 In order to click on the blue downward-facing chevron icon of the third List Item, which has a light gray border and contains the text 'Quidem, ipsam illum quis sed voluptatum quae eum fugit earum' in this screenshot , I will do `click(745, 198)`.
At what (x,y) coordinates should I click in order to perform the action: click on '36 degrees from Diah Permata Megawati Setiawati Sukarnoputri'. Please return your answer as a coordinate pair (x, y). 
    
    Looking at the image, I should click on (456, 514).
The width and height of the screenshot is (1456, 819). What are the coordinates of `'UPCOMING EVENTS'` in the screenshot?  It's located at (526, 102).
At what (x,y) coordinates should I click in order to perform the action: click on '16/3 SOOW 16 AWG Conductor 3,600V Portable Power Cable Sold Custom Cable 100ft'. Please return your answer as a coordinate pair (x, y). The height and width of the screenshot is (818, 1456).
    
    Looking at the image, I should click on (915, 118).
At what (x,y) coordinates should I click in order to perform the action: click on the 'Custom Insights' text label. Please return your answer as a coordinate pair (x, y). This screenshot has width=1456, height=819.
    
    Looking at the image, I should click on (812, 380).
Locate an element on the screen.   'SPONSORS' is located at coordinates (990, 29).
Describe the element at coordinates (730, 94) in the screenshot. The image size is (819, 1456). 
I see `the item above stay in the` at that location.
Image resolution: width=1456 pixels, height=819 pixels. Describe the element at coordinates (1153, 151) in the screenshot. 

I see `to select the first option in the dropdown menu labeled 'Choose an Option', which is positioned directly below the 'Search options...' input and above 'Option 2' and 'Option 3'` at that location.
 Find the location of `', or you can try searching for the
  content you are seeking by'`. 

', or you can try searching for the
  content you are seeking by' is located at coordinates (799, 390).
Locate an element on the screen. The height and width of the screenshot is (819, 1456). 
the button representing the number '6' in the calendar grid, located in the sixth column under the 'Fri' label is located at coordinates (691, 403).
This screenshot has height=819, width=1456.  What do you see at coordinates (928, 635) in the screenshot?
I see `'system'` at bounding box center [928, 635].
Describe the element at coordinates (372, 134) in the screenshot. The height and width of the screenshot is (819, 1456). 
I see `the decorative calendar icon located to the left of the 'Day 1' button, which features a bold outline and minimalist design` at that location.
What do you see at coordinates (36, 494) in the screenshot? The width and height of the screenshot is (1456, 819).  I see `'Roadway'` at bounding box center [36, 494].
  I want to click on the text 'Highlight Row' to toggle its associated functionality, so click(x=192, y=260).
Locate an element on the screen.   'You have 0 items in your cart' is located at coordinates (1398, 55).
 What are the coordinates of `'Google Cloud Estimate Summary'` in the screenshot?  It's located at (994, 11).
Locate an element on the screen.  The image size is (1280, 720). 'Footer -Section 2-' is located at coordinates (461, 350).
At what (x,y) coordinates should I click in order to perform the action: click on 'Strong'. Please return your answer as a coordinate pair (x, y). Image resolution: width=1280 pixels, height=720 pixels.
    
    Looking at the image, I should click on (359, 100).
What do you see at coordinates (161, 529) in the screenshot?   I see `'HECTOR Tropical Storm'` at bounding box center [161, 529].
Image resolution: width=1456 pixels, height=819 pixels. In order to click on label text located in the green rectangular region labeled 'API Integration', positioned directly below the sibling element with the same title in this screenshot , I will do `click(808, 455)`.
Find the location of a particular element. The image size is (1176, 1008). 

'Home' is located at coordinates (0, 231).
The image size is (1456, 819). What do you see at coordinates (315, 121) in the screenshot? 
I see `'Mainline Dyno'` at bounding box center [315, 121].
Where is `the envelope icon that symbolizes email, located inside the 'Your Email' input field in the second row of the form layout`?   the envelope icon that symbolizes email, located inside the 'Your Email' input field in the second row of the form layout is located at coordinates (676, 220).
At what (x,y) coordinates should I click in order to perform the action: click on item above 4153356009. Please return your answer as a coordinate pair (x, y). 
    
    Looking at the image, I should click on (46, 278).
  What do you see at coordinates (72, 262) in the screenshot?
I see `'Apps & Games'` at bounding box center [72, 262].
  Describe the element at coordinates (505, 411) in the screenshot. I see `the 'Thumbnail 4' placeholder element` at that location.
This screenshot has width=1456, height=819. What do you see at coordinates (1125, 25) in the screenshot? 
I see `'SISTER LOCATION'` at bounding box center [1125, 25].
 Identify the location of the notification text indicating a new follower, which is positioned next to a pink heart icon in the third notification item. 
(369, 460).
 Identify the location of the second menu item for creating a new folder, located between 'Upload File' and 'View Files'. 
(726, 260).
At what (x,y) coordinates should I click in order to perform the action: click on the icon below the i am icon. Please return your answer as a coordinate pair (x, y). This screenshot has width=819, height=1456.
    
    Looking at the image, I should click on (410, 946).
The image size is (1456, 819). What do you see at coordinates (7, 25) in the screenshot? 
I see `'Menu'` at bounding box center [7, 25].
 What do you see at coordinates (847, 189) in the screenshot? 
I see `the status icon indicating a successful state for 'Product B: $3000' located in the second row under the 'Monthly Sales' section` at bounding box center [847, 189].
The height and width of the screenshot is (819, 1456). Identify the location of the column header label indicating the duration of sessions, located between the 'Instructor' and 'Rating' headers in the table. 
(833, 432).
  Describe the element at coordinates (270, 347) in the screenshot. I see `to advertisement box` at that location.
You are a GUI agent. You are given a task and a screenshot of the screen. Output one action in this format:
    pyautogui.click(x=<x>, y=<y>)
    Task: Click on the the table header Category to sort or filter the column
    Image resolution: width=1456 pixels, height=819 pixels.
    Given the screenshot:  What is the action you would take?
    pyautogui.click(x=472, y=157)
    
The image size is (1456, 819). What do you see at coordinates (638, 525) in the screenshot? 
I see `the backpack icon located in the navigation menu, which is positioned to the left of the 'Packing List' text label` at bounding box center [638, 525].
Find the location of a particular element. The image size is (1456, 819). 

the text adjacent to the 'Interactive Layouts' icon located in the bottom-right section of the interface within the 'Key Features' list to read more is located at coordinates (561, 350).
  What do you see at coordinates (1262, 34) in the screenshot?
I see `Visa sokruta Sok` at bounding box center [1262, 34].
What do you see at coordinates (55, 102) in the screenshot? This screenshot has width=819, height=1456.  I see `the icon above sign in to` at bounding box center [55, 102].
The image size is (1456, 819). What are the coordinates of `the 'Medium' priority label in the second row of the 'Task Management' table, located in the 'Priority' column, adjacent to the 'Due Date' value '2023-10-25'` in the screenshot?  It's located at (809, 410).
__________
Условие задания >>
Верните без изменений строки выше, начиная со строки, где есть «This screenshot has width=1456, height=819. What», и заканчивая строкой, где есть «pyautogui.click(x=472, y=157)», включая обе эти строки.

Ответ к заданию >>
This screenshot has width=1456, height=819. What do you see at coordinates (1125, 25) in the screenshot? 
I see `'SISTER LOCATION'` at bounding box center [1125, 25].
 Identify the location of the notification text indicating a new follower, which is positioned next to a pink heart icon in the third notification item. 
(369, 460).
 Identify the location of the second menu item for creating a new folder, located between 'Upload File' and 'View Files'. 
(726, 260).
At what (x,y) coordinates should I click in order to perform the action: click on the icon below the i am icon. Please return your answer as a coordinate pair (x, y). This screenshot has width=819, height=1456.
    
    Looking at the image, I should click on (410, 946).
The image size is (1456, 819). What do you see at coordinates (7, 25) in the screenshot? 
I see `'Menu'` at bounding box center [7, 25].
 What do you see at coordinates (847, 189) in the screenshot? 
I see `the status icon indicating a successful state for 'Product B: $3000' located in the second row under the 'Monthly Sales' section` at bounding box center [847, 189].
The height and width of the screenshot is (819, 1456). Identify the location of the column header label indicating the duration of sessions, located between the 'Instructor' and 'Rating' headers in the table. 
(833, 432).
  Describe the element at coordinates (270, 347) in the screenshot. I see `to advertisement box` at that location.
You are a GUI agent. You are given a task and a screenshot of the screen. Output one action in this format:
    pyautogui.click(x=<x>, y=<y>)
    Task: Click on the the table header Category to sort or filter the column
    Image resolution: width=1456 pixels, height=819 pixels.
    Given the screenshot:  What is the action you would take?
    pyautogui.click(x=472, y=157)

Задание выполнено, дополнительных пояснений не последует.